Not My Dominion, Monkey-boys

Kage Baker was a person of ferociously held convictions. Nor did she change her mind easily or readily. In fact, the best way to force her into a relentless entrenchment was to try to change her mind. The mere fact of opposition set up a defensive stiffening and hardening of her attitude – like emotional Kevlar.

Nonetheless, one could leave out morsels and tidbits of information, and she very likely would come out to taste eventually. Suspicious, glitter-eyed, with avoidance reflexes like a squirrel on caffeine – but when she stopped that levitating and jetting off in the opposite direction behaviour, Kage could be convinced to sample a new fact. And since she was pretty logical, once the reflexive denial wore off, she’d adjust her stance if the new data was convincing.

One of the things she taught me, though, was that not everyone can be convinced to share your viewpoint. Another thing was that most such disagreements can be dealt with in courtesy and peace; but that carried the dark corollary that most people don’t want you to acknowledge their opinion while you disagree: they want you to capitulate and admit defeat. And in those cases, Kage taught me,  never, ever  do that.

Be silent, if you must. Withdraw from the argument, decline to be drawn. Turn – if not the other cheek – at least away. The veracity of your beliefs does not require that they be the loudest, nor the most shared, nor the least tolerant of others. Your own most important beliefs don’t require a single freaking thing except you and your own courage to hold fast.

○ ○ ○ ○

- [PROMPT 1] Below, the records begin. Copy them word for word from their first line through the line containing "covering [205, 1176]", including both of those lines.

[Part of a data file]
○ ○ ○ ○

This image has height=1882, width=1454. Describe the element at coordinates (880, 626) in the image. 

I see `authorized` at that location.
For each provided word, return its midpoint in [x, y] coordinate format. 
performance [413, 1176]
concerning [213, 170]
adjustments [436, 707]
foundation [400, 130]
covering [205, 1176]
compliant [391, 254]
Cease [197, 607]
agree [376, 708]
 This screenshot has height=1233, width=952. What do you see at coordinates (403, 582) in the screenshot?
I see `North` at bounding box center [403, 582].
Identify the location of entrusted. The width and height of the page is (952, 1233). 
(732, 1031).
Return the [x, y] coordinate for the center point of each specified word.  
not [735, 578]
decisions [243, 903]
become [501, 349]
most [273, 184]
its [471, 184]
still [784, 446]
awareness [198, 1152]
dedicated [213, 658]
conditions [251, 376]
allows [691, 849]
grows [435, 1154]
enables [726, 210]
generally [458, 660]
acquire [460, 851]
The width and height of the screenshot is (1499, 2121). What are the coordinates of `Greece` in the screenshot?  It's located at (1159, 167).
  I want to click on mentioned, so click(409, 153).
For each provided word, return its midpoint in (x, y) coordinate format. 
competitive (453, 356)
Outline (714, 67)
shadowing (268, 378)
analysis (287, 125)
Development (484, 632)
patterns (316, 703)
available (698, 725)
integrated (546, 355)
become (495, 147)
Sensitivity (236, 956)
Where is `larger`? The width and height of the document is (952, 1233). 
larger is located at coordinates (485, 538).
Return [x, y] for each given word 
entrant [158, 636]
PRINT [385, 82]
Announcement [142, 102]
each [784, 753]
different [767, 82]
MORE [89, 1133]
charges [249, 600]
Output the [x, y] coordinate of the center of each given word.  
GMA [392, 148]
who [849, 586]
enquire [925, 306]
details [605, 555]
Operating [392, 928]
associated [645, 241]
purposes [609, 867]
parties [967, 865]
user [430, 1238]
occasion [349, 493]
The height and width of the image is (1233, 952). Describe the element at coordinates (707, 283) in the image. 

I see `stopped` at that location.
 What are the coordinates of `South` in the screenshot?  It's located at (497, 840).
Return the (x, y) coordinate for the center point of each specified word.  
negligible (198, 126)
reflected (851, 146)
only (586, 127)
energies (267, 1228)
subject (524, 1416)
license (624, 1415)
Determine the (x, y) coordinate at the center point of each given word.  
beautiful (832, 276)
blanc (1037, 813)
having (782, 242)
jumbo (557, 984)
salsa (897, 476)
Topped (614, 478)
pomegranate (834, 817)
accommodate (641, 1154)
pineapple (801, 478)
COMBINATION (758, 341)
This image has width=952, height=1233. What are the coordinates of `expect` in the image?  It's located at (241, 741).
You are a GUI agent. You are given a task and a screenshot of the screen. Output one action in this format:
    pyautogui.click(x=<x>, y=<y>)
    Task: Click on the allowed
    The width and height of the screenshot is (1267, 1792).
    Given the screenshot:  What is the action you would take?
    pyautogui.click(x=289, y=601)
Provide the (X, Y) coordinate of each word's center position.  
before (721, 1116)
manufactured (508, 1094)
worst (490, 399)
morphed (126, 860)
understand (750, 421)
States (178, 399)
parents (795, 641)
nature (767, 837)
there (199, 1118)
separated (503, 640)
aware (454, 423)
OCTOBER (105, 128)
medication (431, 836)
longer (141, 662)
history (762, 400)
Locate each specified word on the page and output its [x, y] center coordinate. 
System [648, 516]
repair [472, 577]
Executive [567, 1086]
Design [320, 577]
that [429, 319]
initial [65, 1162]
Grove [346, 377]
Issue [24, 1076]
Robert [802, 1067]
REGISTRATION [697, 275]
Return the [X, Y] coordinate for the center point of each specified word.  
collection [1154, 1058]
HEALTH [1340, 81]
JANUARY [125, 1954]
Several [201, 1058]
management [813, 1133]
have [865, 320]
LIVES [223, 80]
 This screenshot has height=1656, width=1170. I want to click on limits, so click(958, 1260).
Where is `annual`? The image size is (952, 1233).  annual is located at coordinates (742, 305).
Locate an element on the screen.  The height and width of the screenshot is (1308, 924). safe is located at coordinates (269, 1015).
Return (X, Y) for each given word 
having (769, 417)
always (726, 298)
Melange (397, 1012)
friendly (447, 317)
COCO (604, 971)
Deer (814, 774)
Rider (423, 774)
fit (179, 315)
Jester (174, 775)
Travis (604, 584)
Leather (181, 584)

○ ○ ○ ○

- [PROMPT 2] Write the next part of the essay about Kage Baker's convictions, starting right after its last sentence.

- [RIGHT ANSWER 1]
This image has height=1882, width=1454. Describe the element at coordinates (880, 626) in the image. 

I see `authorized` at that location.
For each provided word, return its midpoint in [x, y] coordinate format. 
performance [413, 1176]
concerning [213, 170]
adjustments [436, 707]
foundation [400, 130]
covering [205, 1176]

- [RIGHT ANSWER 2]
I’ve seen her debate various topics at many conventions, bright-eyed and involved and as cheerfully fierce as a cartoon pirate: it was all in good fun. I also remember seeing her withdraw subtly from people who could not contain their anger at being opposed. When one such lady demanded of Kage, partway through a panel, why she was being so quiet, Kage leaned into the microphone and said, “We can’t talk to each other. We don’t speak the same language. I’ll be glad to wait while you yell everything you have to say.”

Kage got applause. The lady fell into fulminating silence. The relieved moderator returned the panel from Buffy the Vampire scripts (which the angry lady had unsuccessfully tried to sell) to the importance of research in alternate history stories … thus reversing the left turn into the Twilight Zone engineered by anger.

My sister Kage was shy. She hated conflict. She was afraid of yellers and angry people. But she showed me how to quietly stand up to them, how to depart the field of battle when you didn’t want to fight but would not surrender. Important lessons.

I am brought to these ruminations by two unrelated, unpleasant experiences last night.

First, idly following links online, I discovered something called “Dominionism”, a shade of colour in the fundamentalist politico-Christian community of which I was previously unaware. I’d like to think it’s up there with death panels, the aliens who keep visiting the White House, the ghosts in the Lincoln bedroom and other such myths of American politics – but apparently it’s not. Scary stuff. And its devotees don’t subscribe to the Marquis of Queensbury rules; I  got into a late night comments war that was positively psychotic – only as a bystander, but the acid burns kept me awake a while.

Then I foolishly got into an actual argument, elsewhere and on another topic, that degenerated into name-calling and similar vitriol. With an utter stranger, who evidently had somehow acquired secret knowledge of me that entitled him to wax furious on several aspects of my private life … all over a fight in which, as they say, neither of us actually had a dog.  After a couple of astonished gasps, I took my fish-out-of-water self back to my little dark pond, and read a work on evolutionary development until I could sleep.

I think I am going to stay quietly in my private pool  for a while, and repeat Kage’s lessons to myself. The water out there in the abyssal plain is full of crazy fish.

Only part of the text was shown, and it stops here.